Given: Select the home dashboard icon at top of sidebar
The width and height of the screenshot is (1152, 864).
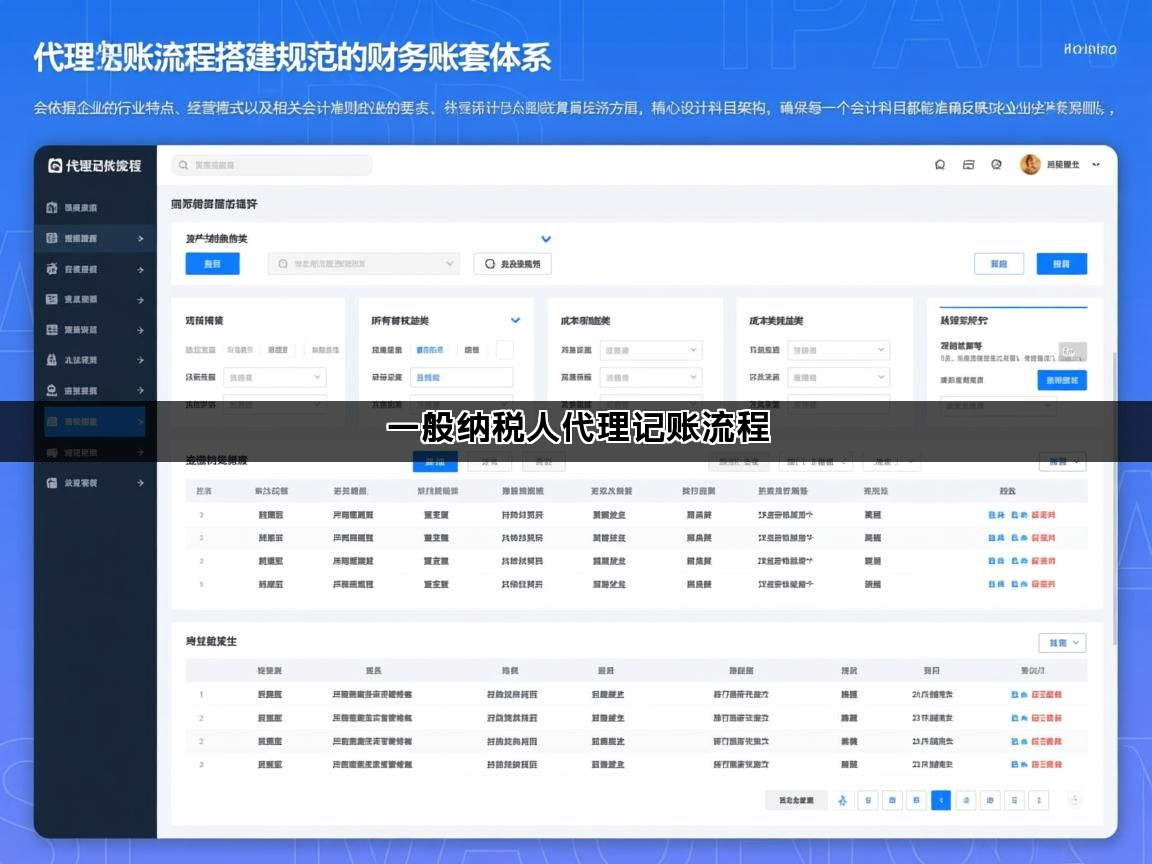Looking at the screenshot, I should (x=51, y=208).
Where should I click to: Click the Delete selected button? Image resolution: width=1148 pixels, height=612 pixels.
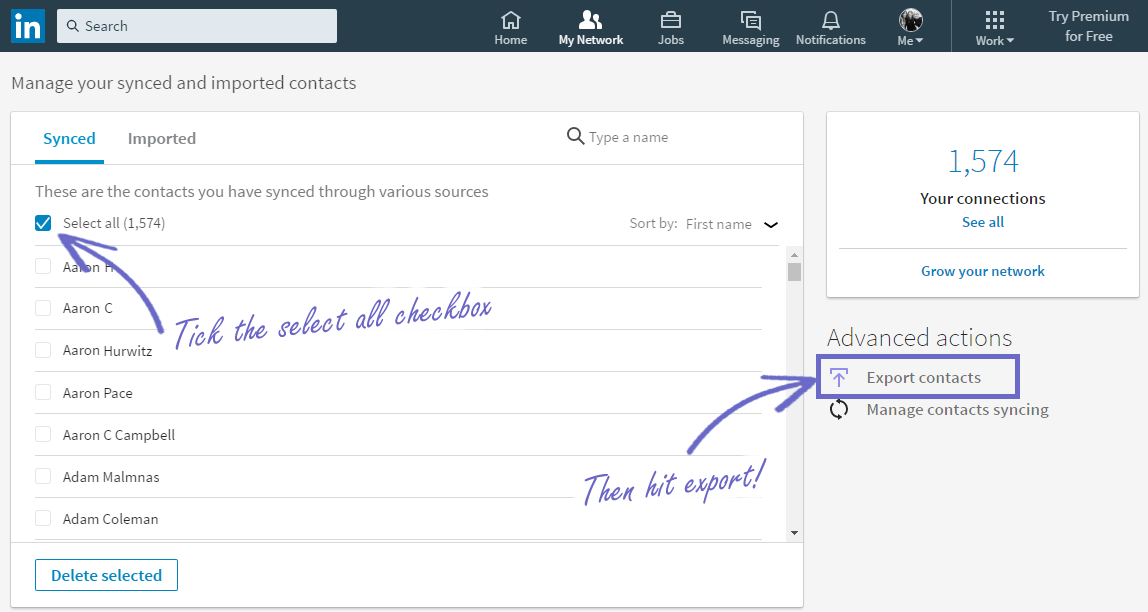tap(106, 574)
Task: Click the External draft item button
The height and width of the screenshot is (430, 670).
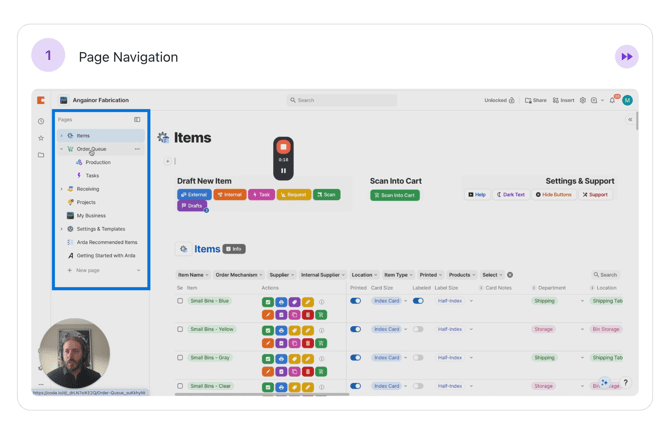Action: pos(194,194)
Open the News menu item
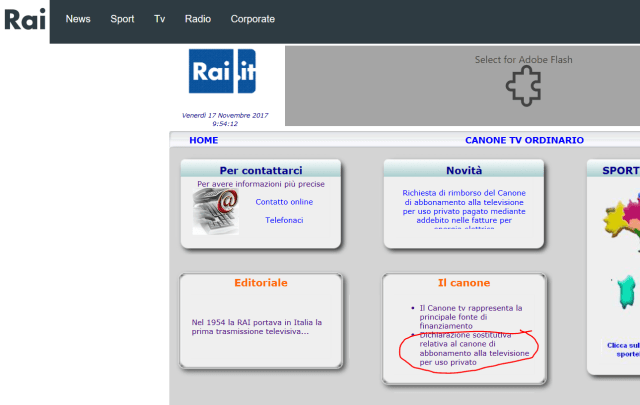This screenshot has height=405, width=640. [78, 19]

------------

• [What you will do] Starting from the line that contains "Task: Click the External draft item button", transcribe exactly each line down to the final line of the material above, excluding every picture and adding nothing else.

• [Answer]
Task: Click the External draft item button
The height and width of the screenshot is (430, 670).
Action: pos(194,194)
Open the News menu item
This screenshot has height=405, width=640. [78, 19]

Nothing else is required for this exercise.